Continuing to quote from Kuhn:
‘Each experimental run was constituted by the display of a single card to a single subject in a series of gradually increased exposures. After each exposure the subject was asked what he had seen, and the run was terminated by two successive correct identifications. Even on the shortest exposures many subjects identified most of the cards, and after a small increase all the subjects identified them all. For the normal cards these identifications were usually correct, but the anomalous cards were almost always identified, without apparent hesitation or puzzlement, as normal.
‘The black four of hearts might, for example, be identified as the four of either spades or hearts. Without any awareness of trouble, it was immediately fitted to one of the conceptual categories prepared by prior experience.

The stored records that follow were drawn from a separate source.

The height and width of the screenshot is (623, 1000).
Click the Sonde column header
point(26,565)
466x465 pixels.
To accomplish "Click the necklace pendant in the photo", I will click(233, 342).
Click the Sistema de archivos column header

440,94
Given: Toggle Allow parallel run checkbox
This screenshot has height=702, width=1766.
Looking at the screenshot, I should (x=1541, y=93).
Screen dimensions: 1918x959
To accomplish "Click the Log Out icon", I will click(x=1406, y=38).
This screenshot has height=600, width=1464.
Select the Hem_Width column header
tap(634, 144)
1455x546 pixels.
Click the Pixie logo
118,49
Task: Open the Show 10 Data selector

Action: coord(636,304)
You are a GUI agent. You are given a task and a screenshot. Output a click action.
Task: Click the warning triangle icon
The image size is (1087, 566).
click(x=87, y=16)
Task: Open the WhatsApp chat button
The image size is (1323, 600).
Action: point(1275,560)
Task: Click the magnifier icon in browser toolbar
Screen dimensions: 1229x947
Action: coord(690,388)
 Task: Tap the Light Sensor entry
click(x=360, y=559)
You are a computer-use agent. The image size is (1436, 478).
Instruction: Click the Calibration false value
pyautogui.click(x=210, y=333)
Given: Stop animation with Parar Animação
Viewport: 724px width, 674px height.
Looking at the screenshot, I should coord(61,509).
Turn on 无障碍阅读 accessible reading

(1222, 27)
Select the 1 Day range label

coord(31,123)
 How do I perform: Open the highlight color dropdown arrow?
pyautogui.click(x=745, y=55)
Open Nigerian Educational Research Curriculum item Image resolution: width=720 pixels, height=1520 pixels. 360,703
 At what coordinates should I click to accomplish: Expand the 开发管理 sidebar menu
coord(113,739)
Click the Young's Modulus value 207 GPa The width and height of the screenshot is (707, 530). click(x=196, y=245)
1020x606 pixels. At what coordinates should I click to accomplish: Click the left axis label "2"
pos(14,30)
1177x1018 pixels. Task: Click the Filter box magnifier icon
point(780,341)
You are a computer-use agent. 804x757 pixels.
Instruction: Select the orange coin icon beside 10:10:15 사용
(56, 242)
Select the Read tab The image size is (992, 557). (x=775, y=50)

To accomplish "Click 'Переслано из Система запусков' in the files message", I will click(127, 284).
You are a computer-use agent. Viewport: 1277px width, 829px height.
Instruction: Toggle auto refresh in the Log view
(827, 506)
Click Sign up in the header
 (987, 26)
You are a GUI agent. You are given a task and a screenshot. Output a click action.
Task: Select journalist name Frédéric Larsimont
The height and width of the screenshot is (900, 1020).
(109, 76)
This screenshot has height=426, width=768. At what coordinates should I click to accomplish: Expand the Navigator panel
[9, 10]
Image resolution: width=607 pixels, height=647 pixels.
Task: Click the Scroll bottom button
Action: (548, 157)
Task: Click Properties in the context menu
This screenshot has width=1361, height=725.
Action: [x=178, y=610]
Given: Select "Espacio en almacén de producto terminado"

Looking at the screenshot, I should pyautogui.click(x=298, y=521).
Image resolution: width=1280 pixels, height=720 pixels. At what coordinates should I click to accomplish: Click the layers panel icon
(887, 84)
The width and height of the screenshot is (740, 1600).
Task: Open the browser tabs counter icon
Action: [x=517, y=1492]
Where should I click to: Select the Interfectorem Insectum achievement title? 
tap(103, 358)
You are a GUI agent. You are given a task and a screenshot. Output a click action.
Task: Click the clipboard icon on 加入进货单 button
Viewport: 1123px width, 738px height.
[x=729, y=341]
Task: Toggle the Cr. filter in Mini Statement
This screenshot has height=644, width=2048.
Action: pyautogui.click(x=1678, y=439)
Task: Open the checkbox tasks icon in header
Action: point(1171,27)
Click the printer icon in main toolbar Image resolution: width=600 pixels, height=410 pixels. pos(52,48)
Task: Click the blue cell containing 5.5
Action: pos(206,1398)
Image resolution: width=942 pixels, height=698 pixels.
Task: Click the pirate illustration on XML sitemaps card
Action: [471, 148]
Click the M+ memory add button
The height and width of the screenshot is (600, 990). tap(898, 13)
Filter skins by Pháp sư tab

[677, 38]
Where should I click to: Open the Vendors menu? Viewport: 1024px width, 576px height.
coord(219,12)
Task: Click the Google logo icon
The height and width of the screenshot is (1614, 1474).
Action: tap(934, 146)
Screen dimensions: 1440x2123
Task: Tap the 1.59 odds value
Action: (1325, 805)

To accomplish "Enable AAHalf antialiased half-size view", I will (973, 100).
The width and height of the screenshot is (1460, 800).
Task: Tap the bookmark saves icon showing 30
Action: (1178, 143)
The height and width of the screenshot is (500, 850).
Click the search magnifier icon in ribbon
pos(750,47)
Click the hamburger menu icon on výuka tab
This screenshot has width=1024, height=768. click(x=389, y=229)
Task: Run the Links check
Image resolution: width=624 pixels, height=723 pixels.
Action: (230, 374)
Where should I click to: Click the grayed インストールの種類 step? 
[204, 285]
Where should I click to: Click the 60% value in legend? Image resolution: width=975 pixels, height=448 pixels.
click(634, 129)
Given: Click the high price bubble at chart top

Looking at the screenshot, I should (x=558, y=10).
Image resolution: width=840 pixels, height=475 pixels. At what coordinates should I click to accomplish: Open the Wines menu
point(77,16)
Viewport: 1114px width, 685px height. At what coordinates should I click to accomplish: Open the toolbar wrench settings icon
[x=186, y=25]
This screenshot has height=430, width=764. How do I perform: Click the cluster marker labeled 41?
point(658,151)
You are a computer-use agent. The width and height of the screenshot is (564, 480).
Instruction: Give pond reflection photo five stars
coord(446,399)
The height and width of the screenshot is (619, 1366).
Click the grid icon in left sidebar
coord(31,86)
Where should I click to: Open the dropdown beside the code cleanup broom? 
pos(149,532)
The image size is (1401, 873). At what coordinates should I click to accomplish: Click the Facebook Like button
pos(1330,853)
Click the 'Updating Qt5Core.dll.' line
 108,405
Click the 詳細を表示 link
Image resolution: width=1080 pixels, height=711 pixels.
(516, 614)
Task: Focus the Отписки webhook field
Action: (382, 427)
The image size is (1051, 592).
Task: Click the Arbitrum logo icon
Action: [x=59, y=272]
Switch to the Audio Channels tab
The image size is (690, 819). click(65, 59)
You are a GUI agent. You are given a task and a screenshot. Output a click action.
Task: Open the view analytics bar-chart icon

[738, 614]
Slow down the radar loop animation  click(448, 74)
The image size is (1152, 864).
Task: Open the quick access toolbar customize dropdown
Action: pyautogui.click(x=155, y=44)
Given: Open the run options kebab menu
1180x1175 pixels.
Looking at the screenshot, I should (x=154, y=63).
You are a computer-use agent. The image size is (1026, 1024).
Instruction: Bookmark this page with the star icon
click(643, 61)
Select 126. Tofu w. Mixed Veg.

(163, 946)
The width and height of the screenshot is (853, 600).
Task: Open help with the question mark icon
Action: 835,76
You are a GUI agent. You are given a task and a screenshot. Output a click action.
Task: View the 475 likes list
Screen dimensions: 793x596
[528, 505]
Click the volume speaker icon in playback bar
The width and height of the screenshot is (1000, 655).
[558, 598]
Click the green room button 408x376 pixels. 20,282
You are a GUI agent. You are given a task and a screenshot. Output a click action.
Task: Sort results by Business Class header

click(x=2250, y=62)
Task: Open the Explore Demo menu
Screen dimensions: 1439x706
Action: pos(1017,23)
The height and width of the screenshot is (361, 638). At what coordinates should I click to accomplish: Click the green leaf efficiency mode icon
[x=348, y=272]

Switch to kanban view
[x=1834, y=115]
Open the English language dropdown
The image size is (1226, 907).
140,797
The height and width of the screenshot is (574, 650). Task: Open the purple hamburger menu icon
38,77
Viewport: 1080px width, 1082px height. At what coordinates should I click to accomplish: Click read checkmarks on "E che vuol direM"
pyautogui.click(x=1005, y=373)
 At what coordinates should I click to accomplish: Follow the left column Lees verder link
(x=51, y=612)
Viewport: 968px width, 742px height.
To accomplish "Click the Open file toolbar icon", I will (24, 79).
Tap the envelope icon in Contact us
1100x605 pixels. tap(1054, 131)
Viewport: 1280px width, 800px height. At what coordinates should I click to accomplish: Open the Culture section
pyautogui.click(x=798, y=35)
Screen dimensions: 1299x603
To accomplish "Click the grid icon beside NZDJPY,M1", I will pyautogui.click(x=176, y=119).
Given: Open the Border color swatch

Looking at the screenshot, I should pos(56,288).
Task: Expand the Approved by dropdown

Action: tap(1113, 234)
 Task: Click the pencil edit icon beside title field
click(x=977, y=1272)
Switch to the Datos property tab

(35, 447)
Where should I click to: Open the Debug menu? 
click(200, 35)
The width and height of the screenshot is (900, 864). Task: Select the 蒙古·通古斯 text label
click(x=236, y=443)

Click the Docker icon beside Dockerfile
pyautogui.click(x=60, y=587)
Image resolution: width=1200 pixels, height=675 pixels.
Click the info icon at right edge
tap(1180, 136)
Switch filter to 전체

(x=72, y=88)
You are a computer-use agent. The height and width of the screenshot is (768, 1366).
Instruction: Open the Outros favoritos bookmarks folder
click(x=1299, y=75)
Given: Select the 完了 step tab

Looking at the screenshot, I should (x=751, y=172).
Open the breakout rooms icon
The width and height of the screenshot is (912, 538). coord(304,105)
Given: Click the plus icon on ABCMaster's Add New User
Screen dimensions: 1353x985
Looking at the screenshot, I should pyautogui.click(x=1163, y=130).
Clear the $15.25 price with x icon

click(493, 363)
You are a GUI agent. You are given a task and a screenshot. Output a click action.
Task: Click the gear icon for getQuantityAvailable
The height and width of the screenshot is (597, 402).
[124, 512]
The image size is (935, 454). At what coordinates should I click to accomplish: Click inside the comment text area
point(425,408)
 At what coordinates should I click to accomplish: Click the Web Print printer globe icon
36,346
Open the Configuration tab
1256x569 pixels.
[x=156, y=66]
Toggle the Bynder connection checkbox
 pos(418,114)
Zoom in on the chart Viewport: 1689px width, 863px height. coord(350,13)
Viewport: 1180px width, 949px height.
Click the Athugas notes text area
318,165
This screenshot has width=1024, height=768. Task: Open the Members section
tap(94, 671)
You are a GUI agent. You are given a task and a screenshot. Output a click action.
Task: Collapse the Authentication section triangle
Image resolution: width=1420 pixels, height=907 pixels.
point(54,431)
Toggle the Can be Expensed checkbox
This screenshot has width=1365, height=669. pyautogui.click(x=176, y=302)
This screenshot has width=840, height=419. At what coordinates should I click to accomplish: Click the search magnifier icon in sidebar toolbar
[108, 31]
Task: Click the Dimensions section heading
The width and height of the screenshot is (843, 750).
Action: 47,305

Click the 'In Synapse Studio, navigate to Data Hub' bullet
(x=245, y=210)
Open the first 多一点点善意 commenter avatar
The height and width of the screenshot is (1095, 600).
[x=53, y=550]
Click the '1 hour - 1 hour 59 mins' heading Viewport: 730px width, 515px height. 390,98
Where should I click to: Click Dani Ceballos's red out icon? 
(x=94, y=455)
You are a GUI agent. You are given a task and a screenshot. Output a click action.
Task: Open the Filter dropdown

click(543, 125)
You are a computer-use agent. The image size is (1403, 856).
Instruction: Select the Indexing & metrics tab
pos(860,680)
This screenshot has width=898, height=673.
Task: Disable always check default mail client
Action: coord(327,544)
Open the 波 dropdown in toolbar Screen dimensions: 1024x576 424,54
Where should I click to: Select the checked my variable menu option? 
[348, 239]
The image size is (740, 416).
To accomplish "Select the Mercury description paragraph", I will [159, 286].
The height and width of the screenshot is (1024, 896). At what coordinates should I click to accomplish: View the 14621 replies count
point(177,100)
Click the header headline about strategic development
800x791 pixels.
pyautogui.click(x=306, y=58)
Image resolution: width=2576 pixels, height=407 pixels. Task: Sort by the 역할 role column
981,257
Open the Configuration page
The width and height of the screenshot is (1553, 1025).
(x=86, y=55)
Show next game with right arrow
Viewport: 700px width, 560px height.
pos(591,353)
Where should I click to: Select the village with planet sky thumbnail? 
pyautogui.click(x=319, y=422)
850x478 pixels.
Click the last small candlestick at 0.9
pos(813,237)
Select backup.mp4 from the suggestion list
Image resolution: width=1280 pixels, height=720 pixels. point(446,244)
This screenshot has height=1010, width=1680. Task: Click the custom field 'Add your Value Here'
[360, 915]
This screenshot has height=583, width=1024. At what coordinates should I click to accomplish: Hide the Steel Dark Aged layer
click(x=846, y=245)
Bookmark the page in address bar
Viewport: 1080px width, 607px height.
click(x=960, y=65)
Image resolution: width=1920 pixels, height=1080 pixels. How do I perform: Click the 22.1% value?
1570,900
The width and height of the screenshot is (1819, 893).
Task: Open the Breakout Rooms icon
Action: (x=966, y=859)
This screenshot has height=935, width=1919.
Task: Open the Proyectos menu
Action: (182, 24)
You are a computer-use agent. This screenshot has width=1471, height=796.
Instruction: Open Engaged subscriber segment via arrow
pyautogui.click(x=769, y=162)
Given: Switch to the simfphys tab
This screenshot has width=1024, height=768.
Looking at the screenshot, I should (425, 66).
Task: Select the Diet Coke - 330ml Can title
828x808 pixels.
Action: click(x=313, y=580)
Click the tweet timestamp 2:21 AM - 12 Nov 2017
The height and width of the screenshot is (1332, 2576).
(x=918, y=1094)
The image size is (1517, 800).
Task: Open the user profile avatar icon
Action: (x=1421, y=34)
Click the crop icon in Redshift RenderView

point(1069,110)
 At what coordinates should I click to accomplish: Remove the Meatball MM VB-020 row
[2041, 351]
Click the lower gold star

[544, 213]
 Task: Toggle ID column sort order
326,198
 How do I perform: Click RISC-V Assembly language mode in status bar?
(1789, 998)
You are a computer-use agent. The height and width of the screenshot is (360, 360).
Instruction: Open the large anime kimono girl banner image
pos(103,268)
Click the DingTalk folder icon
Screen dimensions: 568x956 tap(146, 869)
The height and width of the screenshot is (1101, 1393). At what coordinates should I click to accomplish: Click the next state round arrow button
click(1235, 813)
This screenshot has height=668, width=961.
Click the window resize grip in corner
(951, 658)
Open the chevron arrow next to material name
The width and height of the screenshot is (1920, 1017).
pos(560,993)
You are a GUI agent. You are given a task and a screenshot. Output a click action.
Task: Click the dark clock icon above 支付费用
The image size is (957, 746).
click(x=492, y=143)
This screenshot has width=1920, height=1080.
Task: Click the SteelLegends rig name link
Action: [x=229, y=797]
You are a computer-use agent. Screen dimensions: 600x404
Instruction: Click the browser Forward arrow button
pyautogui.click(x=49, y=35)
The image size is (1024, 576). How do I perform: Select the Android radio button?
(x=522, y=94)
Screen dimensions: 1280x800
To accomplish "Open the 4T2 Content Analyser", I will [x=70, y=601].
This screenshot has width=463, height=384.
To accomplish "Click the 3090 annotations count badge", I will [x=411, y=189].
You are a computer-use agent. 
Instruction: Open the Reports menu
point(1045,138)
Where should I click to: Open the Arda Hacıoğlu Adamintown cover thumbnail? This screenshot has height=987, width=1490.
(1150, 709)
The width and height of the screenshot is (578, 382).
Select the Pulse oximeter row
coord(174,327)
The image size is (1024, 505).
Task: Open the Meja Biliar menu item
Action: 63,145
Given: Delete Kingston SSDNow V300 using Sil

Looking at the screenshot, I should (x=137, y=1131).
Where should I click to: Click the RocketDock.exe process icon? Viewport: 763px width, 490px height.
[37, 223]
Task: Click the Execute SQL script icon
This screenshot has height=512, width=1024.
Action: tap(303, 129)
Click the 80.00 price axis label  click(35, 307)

‘One would not even like to say that the subjects had seen something different from what they identified. With a further increase of exposure to the anomalous cards, subjects did begin to hesitate and to display awareness of anomaly. Exposed, for example, to the red six of spades, some would say: That’s the six of spades, but there’s something wrong with it—the black has a red border. Further increase of exposure resulted in still more hesitation and confusion until finally, and sometimes quite suddenly, most subjects would produce the correct identification without hesitation. Moreover, after doing this with two or three of the anomalous cards, they would have little further difficulty with the others. A few subjects, however, were never able to make the requisite adjustment of their categories. Even at forty times the average exposure required to recognize normal cards for what they were, more than 10 per cent of the anomalous cards were not correctly identified. And the subjects who then failed often experienced acute personal distress. One of them exclaimed: “I can’t make the suit out, whatever it is. It didn’t even look like a card that time. I don’t know what color it is now or whether it’s a spade or a heart. I’m not even sure now what a spade looks like. My God!”’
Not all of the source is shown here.